Do I have a small cell or non-small cell lung cancer?
How far has the lung cancer spread? What stage is my cancer?
What are my chances for recovery?
Can you surgically remove my lung cancer?
How will the surgery affect my breathing or quality of life?
Will I need chemotherapy or radiotherapy?
What are the goals of these lung cancer treatments?
Surgery is the treatment of choice for patients with stage II NSCLC. A lobectomy, pneumonectomy, or segmental resection, wedge resection, or sleeve resection may be performed as appropriate. Careful preoperative assessment of the patient's overall medical condition, especially the patient's pulmonary reserve, is critical in considering the benefits of surgery.
Despite the immediate and age-related postoperative mortality rate, a 5% to 8% mortality rate with pneumonectomy or a 3% to 5% mortality rate with lobectomy can be expected.
The Cochrane Collaboration group reviewed 11 randomized trials with a total of 1,910 patients who underwent surgical interventions for early-stage (I-IIIA) lung cancer. A pooled analysis of three trials reported the following:
Four-year survival was superior in patients with resectable stage I, II, or IIIA NSCLC who underwent resection and complete ipsilateral mediastinal lymph node dissection (CMLND) compared with those who underwent resection and lymph node sampling; the hazard ratio (HR) was estimated to be 0.78 (95% confidence interval [CI], 0.65-0.93; P = .005).[Level of evidence: 1iiA]

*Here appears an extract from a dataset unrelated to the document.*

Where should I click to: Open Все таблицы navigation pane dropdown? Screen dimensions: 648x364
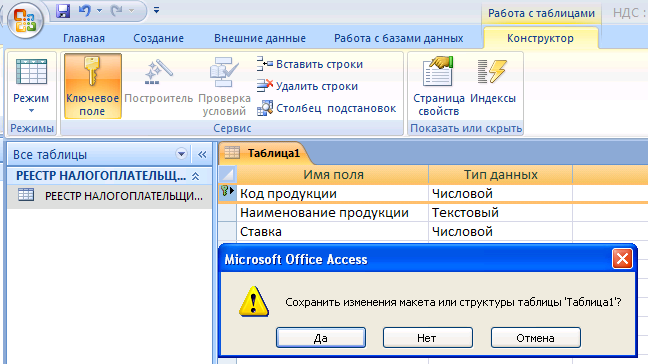181,154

There was a significant reduction in any cancer recurrence (local or distant) in the CMLND group (relative risk [RR] = 0.79; 95% CI, 0.66-0.95; P = .01) that appeared mainly as the result of a reduction in the number of distant recurrences (RR = 0.78; 95% CI, 0.61-1.00; P = .05).

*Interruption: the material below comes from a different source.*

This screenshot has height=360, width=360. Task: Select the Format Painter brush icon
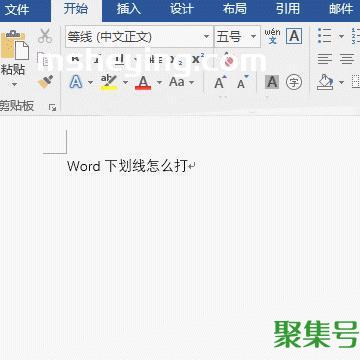(x=46, y=81)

There was no difference in operative mortality.
Air leak lasting more than 5 days was significantly more common in patients assigned to CMLND (RR = 2.94; 95% CI, 1.01-8.54; P = .05).
Current evidence suggests that lung cancer resection combined with CMLND is associated with a small-to-modest improvement in survival compared with lung cancer resection combined with systematic sampling of mediastinal nodes in patients with stage I, II, or IIIA NSCLC.[Level of evidence: 1iiA]
CMLND versus lymph node sampling was evaluated in a large randomized phase III trial (ACOSOG-Z0030).
Preliminary analyses of operative morbidity and mortality showed comparable rates from the procedures.
Limitations of evidence:
Conclusions about the efficacy of surgery for patients with local and locoregional NSCLC are limited by the small number of participants studied to date and potential methodological weaknesses of the trials.
The role of chemotherapy prior to surgery was tested in clinical trials. The proposed benefits of preoperative chemotherapy include the following:
A reduction in tumor size that may facilitate surgical resection.
Early eradication of micrometastases.
Preoperative chemotherapy may, however, delay potentially curative surgery.
The Cochrane Collaboration Review group reported a systematic review and meta-analysis of seven randomized controlled trials that included 988 patients and evaluated the addition of preoperative chemotherapy to surgery versus surgery alone. These trials evaluated patients with stages I, II, and IIIA NSCLC.
Preoperative chemotherapy provided an absolute benefit in survival of 6% across all stages of disease from 14% to 20% at 5 years (HR = 0.82; 95% CI, 0.69-0.97; P = .022).[Level of evidence: 1iiA]
This analysis was unable to address questions such as whether particular types of patients may benefit more or less from preoperative chemotherapy.
In the largest trial reported to date, 519 patients were randomly assigned to receive either surgery alone or three cycles of platinum-based chemotherapy followed by surgery. Most patients (61%) had clinical stage I disease; 31% had stage II disease; and 7% had stage III disease.
Postoperative complications were similar between groups, and no impairment of quality of life was observed.
There was no evidence of a benefit in terms of overall survival (OS) (HR = 1.02; 95% CI, 0.80-1.31; P = .86).
Updating the systematic review by addition of the present result suggests a 12% relative survival benefit with the addition of neoadjuvant (preoperative) chemotherapy (1,507 patients; HR = 0.88; 95% CI, 0.76-1.01; P = .07), equivalent to an absolute improvement in survival of 5% at 5 years.